At this point it would be very surprising if the FOMC does not raise its target rate for the funds rate to 1-1.25%, according to the analysts at Nomura.
“The preponderance of Fed speakers in recent weeks has made no attempt to dissuade markets that a hike is coming in June. The bigger issue at stake is what the FOMC signals about what comes afterwards.”
“Since the March meeting, inflation has been weaker than expected. However, the unemployment rate has fallen more than expected and is now well below the FOMC’s own estimates of the level that is consistent with “maximum sustainable employment.” These two developments would, on their own, tend to push policy in opposite directions. As these are relatively recent developments, we expect the FOMC to acknowledge these movements, but we anticipate only minor changes to its economic outlook. Regarding inflation, FOMC members have stated the weakness is likely transitory. Instead of revising their forecasts materially at the June meeting, we expect more substantive changes in the September meeting after more data become available and a more thorough reassessment can take place. In effect, we expect the FOMC to wait to see how these trends evolve before signaling a change in its economic outlook.”

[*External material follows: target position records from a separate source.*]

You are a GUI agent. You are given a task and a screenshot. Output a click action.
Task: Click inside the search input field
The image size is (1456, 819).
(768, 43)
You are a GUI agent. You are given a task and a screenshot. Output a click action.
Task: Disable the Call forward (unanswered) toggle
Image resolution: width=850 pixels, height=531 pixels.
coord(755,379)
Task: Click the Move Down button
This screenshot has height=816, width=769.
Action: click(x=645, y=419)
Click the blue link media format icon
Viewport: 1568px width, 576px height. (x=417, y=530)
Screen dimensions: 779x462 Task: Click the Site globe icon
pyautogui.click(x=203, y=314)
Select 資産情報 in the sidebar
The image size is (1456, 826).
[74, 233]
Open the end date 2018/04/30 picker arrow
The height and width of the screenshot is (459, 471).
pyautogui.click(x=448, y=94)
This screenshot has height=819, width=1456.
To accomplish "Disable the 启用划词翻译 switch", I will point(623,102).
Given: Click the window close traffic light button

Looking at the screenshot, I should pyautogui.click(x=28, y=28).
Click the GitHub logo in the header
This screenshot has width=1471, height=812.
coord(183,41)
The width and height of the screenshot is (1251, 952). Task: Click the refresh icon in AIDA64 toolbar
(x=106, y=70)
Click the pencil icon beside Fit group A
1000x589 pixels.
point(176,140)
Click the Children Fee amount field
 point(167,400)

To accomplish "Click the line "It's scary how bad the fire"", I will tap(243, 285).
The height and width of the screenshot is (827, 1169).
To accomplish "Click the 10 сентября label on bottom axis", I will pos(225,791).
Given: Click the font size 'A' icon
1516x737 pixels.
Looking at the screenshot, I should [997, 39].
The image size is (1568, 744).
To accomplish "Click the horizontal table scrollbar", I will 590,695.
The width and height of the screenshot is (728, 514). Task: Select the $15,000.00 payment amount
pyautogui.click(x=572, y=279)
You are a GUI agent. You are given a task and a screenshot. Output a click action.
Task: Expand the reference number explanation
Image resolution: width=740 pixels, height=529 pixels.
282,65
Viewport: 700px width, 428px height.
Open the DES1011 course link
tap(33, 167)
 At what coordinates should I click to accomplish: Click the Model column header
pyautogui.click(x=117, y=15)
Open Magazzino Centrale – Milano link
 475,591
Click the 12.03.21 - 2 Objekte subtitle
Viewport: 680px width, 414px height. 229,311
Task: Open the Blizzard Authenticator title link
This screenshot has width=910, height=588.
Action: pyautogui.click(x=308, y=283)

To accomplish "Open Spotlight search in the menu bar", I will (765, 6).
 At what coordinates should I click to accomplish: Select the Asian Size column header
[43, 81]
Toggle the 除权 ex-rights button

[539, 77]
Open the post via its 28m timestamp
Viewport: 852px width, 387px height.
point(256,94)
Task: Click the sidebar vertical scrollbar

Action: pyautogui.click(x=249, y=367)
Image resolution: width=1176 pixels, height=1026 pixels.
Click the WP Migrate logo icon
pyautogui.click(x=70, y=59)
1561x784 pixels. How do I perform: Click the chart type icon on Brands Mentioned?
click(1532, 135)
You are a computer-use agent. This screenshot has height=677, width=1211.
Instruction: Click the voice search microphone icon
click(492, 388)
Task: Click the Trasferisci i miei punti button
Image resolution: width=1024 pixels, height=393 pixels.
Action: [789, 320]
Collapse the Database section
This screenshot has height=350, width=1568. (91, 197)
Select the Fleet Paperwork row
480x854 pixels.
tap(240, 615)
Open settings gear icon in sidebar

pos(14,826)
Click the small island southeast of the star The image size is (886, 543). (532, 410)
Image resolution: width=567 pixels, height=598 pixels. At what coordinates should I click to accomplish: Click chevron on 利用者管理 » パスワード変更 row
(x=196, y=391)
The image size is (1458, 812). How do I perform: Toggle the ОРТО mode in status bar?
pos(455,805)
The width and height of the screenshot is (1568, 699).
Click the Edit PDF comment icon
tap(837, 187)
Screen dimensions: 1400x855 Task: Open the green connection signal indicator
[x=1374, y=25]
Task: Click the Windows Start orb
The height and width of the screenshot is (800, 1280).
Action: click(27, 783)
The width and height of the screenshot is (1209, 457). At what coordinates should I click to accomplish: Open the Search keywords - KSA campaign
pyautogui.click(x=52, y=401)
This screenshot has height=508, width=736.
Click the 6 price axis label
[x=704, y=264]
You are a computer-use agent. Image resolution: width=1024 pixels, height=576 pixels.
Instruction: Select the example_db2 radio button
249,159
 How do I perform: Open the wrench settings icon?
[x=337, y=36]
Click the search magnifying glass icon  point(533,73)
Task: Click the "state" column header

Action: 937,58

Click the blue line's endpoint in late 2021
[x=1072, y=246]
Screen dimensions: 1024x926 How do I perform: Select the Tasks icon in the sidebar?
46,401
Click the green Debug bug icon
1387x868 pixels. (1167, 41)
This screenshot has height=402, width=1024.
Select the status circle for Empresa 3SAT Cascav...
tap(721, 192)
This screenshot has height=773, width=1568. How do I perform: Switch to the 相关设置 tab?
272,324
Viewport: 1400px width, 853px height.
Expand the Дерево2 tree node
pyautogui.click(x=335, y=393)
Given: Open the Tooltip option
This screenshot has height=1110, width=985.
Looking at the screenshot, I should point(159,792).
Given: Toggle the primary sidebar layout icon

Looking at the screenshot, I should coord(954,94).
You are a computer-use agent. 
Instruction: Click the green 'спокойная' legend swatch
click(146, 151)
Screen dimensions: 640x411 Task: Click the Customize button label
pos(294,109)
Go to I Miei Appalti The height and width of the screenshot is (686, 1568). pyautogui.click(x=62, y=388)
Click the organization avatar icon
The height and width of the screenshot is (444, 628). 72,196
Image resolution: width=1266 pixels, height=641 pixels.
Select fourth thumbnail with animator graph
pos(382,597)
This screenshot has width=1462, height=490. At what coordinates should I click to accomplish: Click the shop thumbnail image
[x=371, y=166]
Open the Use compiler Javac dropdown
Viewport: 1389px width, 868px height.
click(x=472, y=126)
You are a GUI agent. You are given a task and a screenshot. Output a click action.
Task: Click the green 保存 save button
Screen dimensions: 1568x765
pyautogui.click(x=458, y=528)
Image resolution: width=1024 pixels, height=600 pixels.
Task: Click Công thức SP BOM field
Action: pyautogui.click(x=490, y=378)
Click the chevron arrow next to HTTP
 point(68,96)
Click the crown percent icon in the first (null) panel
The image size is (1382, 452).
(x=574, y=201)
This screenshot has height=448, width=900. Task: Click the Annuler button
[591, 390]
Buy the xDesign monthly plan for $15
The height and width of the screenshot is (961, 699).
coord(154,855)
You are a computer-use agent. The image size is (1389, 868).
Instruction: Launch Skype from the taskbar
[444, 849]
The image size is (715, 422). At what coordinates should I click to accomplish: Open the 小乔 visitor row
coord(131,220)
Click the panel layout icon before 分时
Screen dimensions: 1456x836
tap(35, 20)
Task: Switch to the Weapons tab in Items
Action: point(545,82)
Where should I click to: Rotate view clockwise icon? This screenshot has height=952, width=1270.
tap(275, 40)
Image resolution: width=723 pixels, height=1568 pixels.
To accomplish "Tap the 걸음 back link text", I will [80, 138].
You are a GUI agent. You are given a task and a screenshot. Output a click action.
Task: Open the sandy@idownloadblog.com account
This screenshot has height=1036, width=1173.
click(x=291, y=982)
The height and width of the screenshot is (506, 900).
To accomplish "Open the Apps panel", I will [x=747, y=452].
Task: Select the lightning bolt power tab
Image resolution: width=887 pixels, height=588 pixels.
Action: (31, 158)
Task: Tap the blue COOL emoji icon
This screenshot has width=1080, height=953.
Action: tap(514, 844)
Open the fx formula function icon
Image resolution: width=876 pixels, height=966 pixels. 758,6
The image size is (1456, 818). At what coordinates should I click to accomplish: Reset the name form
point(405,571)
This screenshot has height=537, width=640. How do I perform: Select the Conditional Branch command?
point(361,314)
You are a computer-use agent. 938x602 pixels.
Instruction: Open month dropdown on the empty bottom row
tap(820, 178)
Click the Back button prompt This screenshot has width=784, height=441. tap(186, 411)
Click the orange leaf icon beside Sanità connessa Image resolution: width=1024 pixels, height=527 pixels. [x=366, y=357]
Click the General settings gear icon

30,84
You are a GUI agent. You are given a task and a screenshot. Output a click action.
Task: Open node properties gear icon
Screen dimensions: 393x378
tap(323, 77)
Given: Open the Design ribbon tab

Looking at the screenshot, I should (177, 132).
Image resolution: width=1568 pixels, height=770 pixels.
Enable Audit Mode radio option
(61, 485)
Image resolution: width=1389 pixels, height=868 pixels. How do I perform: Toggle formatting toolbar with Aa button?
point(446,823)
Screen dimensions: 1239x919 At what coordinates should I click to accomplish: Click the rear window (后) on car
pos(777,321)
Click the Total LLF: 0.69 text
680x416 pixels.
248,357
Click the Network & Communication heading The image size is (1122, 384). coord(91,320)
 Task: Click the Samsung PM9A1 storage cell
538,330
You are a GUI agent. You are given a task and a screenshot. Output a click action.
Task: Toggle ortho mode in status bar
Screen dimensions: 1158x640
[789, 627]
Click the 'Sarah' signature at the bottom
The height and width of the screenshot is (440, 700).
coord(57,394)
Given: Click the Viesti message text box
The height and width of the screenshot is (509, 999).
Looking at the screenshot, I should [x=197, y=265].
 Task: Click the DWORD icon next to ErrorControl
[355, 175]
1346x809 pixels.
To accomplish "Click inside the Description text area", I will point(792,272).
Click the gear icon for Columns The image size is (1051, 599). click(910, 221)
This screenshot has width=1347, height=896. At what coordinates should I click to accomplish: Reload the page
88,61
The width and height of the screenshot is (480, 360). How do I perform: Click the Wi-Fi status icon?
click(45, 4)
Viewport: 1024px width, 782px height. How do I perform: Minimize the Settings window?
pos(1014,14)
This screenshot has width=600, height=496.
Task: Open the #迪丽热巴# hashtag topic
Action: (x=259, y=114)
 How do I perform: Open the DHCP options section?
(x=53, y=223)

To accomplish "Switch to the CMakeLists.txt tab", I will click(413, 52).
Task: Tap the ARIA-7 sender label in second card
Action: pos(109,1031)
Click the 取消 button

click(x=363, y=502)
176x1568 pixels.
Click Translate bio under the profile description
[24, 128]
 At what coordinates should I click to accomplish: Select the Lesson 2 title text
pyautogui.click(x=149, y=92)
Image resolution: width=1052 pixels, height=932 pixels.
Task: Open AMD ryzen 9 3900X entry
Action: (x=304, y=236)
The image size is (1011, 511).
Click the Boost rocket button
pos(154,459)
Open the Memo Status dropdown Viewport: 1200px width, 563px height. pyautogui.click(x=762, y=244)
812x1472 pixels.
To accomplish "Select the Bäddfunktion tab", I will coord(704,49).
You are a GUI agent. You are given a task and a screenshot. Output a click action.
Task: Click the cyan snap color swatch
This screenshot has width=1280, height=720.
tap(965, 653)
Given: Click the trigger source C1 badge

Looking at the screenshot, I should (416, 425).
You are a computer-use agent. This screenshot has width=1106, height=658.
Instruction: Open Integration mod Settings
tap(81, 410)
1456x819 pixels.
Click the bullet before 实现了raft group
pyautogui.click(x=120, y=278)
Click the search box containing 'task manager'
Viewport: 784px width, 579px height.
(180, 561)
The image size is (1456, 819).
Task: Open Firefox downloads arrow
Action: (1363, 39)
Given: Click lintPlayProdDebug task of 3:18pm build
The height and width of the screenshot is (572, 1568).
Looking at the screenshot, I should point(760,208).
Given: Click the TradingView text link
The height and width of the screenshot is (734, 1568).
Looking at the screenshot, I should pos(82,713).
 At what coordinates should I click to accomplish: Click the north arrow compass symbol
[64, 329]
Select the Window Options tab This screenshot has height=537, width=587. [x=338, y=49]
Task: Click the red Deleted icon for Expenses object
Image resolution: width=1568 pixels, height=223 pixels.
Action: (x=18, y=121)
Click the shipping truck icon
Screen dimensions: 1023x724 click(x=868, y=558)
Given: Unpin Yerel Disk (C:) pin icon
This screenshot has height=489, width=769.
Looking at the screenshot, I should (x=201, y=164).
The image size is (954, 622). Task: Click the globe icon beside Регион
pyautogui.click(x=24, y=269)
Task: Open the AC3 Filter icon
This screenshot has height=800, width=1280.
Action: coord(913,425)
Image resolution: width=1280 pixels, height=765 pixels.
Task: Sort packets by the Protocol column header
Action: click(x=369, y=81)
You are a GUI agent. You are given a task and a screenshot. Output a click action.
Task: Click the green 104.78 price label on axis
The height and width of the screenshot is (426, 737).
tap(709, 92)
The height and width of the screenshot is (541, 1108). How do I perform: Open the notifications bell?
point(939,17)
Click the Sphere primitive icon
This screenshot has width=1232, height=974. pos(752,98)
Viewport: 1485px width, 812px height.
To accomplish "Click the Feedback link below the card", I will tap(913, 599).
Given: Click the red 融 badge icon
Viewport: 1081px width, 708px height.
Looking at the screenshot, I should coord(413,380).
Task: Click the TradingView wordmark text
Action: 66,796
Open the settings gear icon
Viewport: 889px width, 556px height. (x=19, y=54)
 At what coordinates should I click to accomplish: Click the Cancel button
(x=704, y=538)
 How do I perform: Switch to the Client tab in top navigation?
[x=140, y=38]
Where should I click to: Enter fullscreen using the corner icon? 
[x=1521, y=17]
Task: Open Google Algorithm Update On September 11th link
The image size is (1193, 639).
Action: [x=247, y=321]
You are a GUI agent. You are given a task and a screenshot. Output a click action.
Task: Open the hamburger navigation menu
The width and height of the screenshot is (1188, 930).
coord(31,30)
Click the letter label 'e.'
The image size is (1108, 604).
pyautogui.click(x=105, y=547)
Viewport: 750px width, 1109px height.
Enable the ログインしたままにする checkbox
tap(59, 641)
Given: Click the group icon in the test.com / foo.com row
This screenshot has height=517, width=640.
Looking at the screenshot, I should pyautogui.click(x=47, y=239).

“On balance sheet policy, we expect the FOMC to continue to discuss its plans for allowing the portfolio to roll off. But we are not expecting a major announcement at this meeting. We do not think the FOMC needs to settle the key issues of when the roll-off will begin, and its initial pace and subsequent trajectory, at this meeting. Moreover, recent statements do not suggest the FOMC has reached a consensus on those, and other, important issues.”